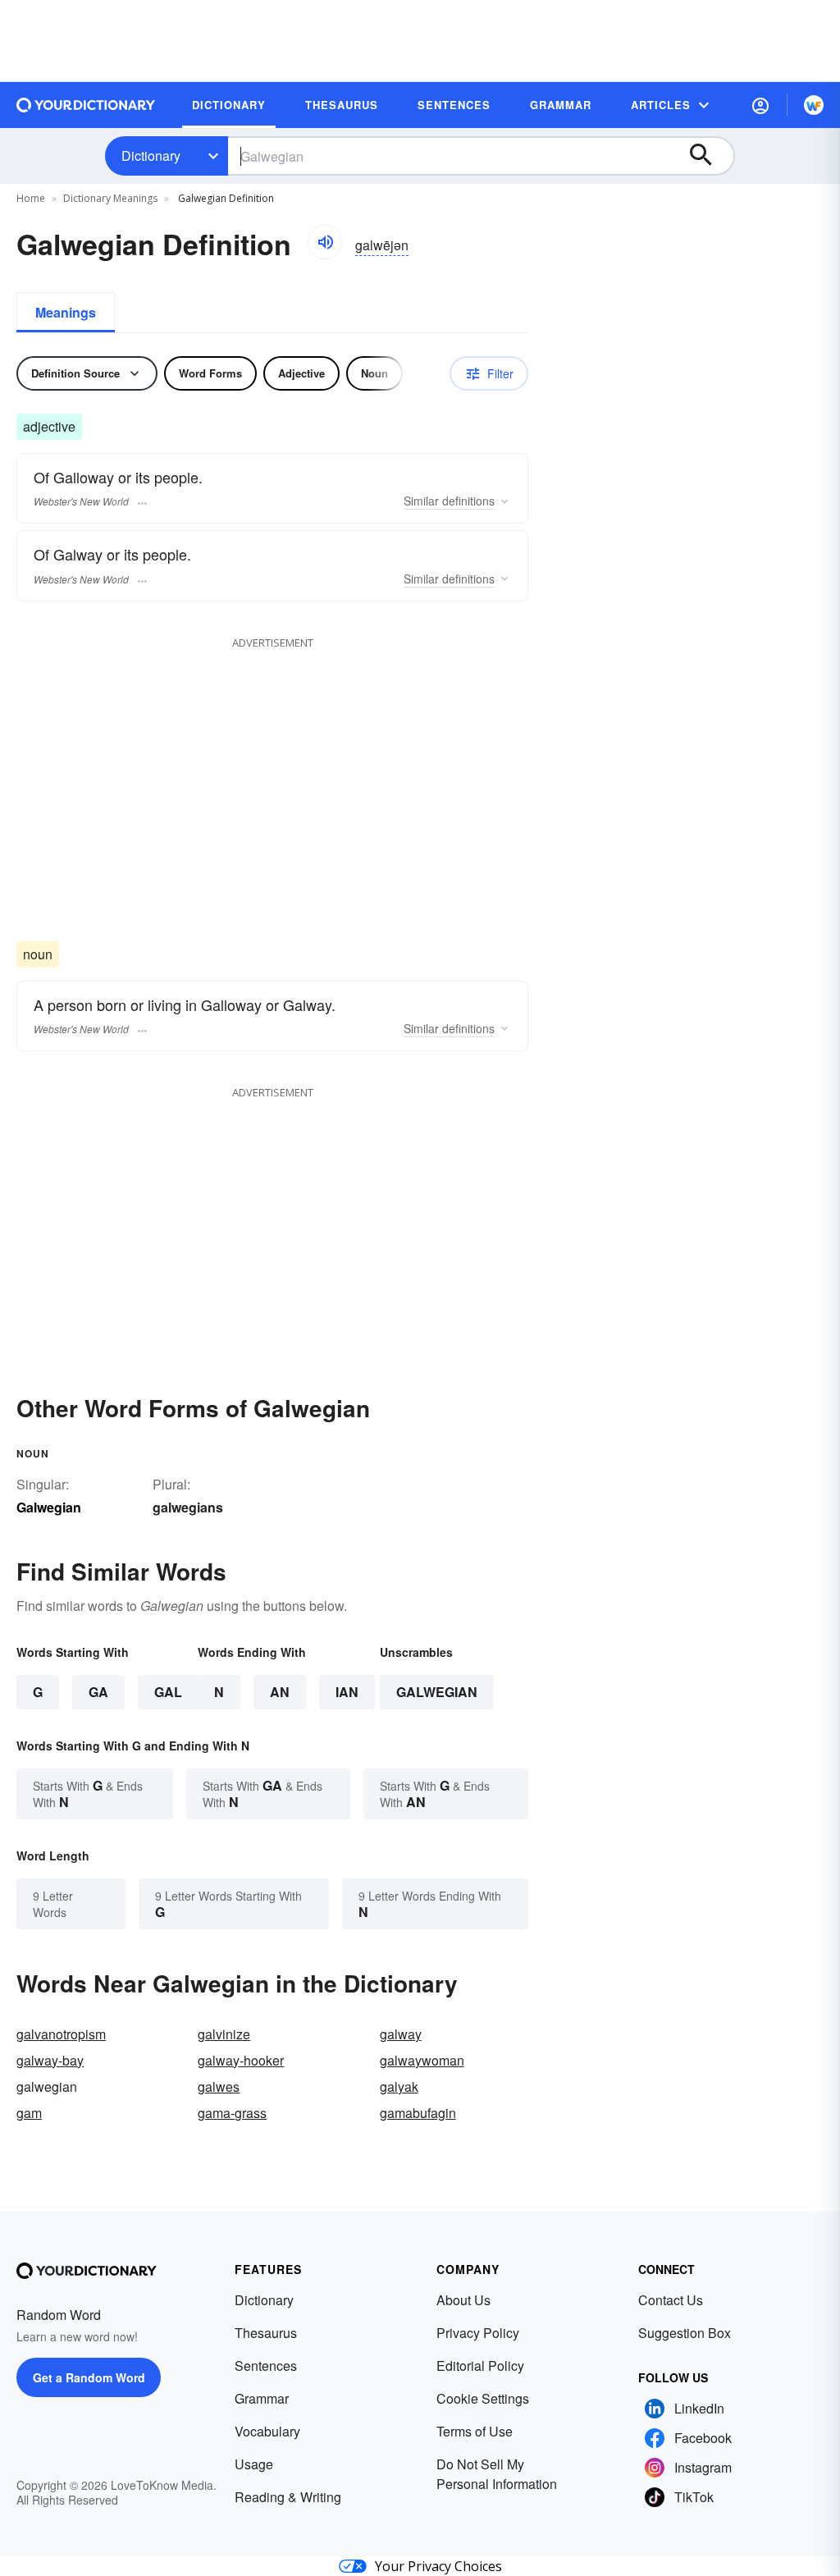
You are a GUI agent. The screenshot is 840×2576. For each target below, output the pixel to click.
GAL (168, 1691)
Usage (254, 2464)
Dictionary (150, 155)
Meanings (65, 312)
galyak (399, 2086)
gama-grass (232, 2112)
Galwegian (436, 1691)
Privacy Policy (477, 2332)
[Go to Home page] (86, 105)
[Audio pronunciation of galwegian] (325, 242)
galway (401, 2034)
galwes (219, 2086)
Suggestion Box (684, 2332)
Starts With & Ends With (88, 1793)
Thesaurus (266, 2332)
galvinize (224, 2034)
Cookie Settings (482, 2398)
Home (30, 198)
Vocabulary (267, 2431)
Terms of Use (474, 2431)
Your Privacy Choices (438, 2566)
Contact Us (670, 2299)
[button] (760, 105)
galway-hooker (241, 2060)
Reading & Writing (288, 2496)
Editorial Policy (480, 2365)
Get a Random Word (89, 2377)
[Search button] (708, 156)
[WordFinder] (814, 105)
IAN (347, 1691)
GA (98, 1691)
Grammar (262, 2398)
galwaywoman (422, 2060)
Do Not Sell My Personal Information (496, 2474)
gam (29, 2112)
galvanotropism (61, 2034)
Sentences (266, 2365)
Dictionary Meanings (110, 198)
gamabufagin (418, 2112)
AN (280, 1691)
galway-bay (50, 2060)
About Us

----------

TASK ITEM.
Once the pictures are set aside, repeat the remaining data word for word.

SOLUTION TO THE EXERCISE.
You are a GUI agent. The screenshot is 840×2576. For each target below, output the pixel to click.
GAL (168, 1691)
Usage (254, 2464)
Dictionary (150, 155)
Meanings (65, 312)
galyak (399, 2086)
gama-grass (232, 2112)
Galwegian (436, 1691)
Privacy Policy (477, 2332)
[Go to Home page] (86, 105)
[Audio pronunciation of galwegian] (325, 242)
galway (401, 2034)
galwes (219, 2086)
Suggestion Box (684, 2332)
Starts With & Ends With (88, 1793)
Thesaurus (266, 2332)
galvinize (224, 2034)
Cookie Settings (482, 2398)
Home (30, 198)
Vocabulary (267, 2431)
Terms of Use (474, 2431)
Your Privacy Choices (438, 2566)
Contact Us (670, 2299)
[button] (760, 105)
galway-hooker (241, 2060)
Reading & Writing (288, 2496)
Editorial Policy (480, 2365)
Get a Random Word (89, 2377)
[Search button] (708, 156)
[WordFinder] (814, 105)
IAN (347, 1691)
GA (98, 1691)
Grammar (262, 2398)
galwaywoman (422, 2060)
Do Not Sell My Personal Information (496, 2474)
gam (29, 2112)
galvanotropism (61, 2034)
Sentences (266, 2365)
Dictionary Meanings (110, 198)
gamabufagin (418, 2112)
AN (280, 1691)
galway-bay (50, 2060)
About Us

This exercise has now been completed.